▶ _ABOUT THIS TASK_
Write out each line of the records that has "will" in it.

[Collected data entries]
----------------------------------------
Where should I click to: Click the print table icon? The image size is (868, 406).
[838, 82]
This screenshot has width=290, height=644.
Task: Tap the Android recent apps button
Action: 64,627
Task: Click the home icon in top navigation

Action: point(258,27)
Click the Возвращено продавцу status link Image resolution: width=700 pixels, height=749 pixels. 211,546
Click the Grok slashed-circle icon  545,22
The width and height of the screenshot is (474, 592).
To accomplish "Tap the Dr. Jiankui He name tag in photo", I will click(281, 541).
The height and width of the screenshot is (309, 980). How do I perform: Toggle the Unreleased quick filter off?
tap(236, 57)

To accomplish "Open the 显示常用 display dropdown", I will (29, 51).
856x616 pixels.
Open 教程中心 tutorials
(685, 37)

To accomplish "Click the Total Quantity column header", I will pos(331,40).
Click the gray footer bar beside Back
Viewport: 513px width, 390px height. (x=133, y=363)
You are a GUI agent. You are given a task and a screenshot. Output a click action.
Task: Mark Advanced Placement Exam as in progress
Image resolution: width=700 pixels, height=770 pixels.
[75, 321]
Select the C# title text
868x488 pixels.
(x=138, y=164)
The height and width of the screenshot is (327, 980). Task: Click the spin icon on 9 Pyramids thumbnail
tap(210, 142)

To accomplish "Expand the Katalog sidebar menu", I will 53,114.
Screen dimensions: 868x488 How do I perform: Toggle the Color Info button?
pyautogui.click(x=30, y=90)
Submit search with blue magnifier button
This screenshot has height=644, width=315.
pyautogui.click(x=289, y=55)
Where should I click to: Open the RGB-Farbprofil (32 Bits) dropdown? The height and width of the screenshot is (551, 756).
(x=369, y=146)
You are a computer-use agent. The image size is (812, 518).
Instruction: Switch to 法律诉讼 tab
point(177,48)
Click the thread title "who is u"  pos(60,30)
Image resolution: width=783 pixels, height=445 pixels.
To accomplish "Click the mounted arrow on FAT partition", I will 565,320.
----------------------------------------
▶ _RESULT OF THIS TASK_
To accomplish "Tap the Dr. Jiankui He name tag in photo", I will click(281, 541).
To accomplish "Open the 显示常用 display dropdown", I will (29, 51).
To accomplish "Click the Total Quantity column header", I will pos(331,40).
To accomplish "Expand the Katalog sidebar menu", I will 53,114.
To accomplish "Click the mounted arrow on FAT partition", I will 565,320.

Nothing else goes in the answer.